Let \((G,H,c_G,c_H)\) be an instance of Partitioned Subgraph Isomorphism. Let \(k=\vert E(G)\vert \) and \(n=\vert V(H)\vert \). We construct an instance \(Ax=b\) of (IPF) from \((G,H,c_G,c_H)\) in polynomial time. Without loss of generality we assume that \([n]=V(H)\) and that there are no isolated vertices in G. Hence, the number of vertices in G is at most 2k. Let \(m=\vert E(H)\vert \). For each \(e\in E(H)\) we assign a unique integer from [m]. Let \(\alpha :E(H)\mapsto [m]\) be the bijection which represents the assignment mentioned above. For any \(i,j\in [\ell ]\), we use \(E_H(i,j)\) as a shorthand for the set of edges of H between \(c_H^{-1}(i)\) and \(c_H^{-1}(j)\). Finally, for ease of presentation we let \(\{v_1,\ldots ,v_{\ell }\}=V(G)\) and \(c_G(v_i)=i\) for all \(i\in [\ell ]\), where \(\ell =\vert V(G)\vert \).

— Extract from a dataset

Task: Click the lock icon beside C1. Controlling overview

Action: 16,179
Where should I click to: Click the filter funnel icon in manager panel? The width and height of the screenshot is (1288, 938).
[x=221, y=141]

For illustrative purposes, before proceeding to the formal construction, we give an informal description of the (IPF) instance we obtain from a specific instance of Partitioned Subgraph Isomorphism. Let H and G be the graphs in Fig. 3 and consider the graph \(\widehat{H}\) obtained from H as depicted in Fig. 4.

For every color \(i\in [\ell ]\) we have a column in \(\widehat{H}\) and for every pair of distinct colors \(i,j\in [\ell ]\) such that \(\{v_i,v_j\}\in E(G)\), we have a copy of \(c_H^{-1}(i)\) in Column i and Row i and a copy of \(c_H^{-1}(i)\) in Column i and Row j. Thus, Column i comprises at most \(\ell \) copies of the vertices of H whose image under \(c_H\) is i and Row i comprises a copy of \(c_H^{-1}(i)\) and additionally, a copy of every vertex u of H such that \(v_{c_H(u)}\) is adjacent to \(v_i\) in G. That is, the color of u is “adjacent” to the color i in G.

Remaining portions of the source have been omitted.